What the exercise asks
Turn the records below into a Markdown table with the columns "Row" and "Line". Begin at the line that contains "Identify the location of reply-textarea: We", stop after the line that contains "at (798, 628).", and leave out blank lines.
START Information given
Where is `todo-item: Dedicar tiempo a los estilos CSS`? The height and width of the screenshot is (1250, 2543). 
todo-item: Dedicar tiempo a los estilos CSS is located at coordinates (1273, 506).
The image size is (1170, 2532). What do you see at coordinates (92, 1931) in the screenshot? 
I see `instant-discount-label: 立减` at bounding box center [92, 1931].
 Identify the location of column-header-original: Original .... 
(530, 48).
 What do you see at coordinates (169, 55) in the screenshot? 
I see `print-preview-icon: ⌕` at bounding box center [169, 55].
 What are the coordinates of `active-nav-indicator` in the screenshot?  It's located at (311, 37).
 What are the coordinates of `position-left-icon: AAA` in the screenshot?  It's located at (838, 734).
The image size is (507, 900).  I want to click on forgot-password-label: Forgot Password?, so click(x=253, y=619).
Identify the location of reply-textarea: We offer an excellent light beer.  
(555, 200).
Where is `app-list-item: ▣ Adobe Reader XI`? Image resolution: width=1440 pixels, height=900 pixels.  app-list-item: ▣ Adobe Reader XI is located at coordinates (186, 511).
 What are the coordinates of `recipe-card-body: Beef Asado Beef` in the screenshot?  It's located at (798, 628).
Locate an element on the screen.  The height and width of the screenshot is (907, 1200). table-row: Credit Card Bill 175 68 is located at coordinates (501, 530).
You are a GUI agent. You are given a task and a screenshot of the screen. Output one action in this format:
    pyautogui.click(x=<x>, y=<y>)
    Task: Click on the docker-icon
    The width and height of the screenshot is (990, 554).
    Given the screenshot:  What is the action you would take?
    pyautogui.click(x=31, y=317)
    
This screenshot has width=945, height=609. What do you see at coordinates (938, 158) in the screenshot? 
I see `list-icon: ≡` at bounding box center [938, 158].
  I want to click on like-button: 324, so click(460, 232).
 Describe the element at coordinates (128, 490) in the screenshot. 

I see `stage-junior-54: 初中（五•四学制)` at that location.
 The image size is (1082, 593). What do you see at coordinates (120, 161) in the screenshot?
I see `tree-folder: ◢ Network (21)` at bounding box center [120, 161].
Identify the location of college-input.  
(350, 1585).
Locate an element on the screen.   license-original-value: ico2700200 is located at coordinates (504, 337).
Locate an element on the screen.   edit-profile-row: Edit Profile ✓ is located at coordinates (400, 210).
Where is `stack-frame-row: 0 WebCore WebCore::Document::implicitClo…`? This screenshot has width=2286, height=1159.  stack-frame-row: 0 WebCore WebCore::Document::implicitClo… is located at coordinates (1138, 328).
END Information given
Answer section
| Row | Line |
|---|---|
| 1 | Identify the location of reply-textarea: We offer an excellent light beer.   |
| 2 | (555, 200). |
| 3 | Where is `app-list-item: ▣ Adobe Reader XI`? Image resolution: width=1440 pixels, height=900 pixels.  app-list-item: ▣ Adobe Reader XI is located at coordinates (186, 511). |
| 4 |  What are the coordinates of `recipe-card-body: Beef Asado Beef` in the screenshot?  It's located at (798, 628). |